Space Biosphere Ventures presentaba un déficit de más de 20 millones de dólares.  Steve Banon, ex asesor de Trump y en aquel momento banquero de inversiones, acudió al rescate financiero del magnate Bass con una condición: expulsar de la compañía a la troupe de ecologistas de Synergia Ranch liderada por John Allen. Todos fueron despedidos en 1994, llevando a los biosferianos a tramar un plan para vengar a sus compañeros. Dos miembros del primer grupo de aislados, Abigail Alling y Mark Van Thillo, boicotearon el segundo experimento estando ya en marcha, deslizándose por el exterior de una de las cúpulas y abriendo las ventanas echando a perder el aire. Cuando fueron detenidos, Alling se defendió entre sollozos alegando que lo habían hecho por la seguridad de los nuevos internos, ya que éstos estaban expuestos a una catástrofe similar a la explosión del Challenger. Órdenes de alejamiento y escándalos varios mediante, las investigaciones fueron frenadas en seco tal y como se habían venido desarrollando.
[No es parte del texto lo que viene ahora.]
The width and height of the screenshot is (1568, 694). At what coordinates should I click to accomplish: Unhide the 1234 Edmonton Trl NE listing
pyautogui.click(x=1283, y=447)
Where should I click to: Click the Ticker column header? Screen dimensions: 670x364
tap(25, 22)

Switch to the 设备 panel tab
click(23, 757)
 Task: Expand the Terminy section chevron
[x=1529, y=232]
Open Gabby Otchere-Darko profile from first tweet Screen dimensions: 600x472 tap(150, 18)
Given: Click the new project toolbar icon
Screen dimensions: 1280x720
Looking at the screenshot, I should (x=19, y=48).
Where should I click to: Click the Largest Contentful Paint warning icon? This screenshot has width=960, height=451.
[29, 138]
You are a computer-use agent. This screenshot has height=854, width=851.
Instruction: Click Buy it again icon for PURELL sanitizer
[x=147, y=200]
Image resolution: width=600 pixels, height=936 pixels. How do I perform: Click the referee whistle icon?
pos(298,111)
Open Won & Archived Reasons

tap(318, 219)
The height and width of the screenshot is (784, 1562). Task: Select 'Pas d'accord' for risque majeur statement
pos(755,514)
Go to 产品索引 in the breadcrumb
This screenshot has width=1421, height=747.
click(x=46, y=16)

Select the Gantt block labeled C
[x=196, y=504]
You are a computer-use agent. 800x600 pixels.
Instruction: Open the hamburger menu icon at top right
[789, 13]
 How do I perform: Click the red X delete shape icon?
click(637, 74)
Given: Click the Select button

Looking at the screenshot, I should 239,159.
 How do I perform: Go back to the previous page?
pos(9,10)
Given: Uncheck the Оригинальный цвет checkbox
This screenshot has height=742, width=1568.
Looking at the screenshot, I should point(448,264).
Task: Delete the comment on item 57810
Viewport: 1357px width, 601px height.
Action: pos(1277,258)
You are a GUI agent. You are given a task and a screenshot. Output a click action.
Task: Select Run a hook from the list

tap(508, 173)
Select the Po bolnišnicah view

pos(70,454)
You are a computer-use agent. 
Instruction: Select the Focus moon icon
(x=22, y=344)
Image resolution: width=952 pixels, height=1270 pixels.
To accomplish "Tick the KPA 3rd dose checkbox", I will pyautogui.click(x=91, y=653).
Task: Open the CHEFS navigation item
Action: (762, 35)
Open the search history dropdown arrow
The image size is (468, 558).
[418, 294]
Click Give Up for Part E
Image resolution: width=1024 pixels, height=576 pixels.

Las instalaciones se mantuvieron al servicio de la Universidad de Columbia, que dirigió Biosphere hasta 2003, cuando pasó a manos de la Universidad de Arizona. En 2011, Bass donó la edificación a esta entidad, además de 20 millones para facilitar su mantenimiento. Hoy en día sigue funcionando como centro de investigación y divulgación científica y tecnológica.

Diseñar sistemas a medida para obtener el soporte vital básico que ya nos brinda nuestro medio natural sigue siendo, de momento, una incógnita. A pesar de los problemas surgidos durante los estudios con grupos de personas, Biosphere II obtuvo resultados interesantes (incluso en parámetros no previstos y que abarcaban otras áreas de conocimiento como la psicología, la sociología…). No todo salió mal. Sorteando dificultades, los participantes desarrollaron sus propios cultivos con éxito. Apenas tuvieron problemas de salud, se abastecieron de agua sin contratiempos y aunque algunas especies se vieron sometidas a la extinción, otras consiguieron desarrollarse en ecosistemas que se mantuvieron más o menos constantes.

Según Christopher Fields, director del Instituto Stanford de Medio Ambiente, “hay que diferenciar lo que todo esto fue de lo que es hoy, poniendo en valor todo el trabajo que la comunidad científica sigue desempeñando aquí, avanzando cada día para comprender mejor cómo funciona el mundo”.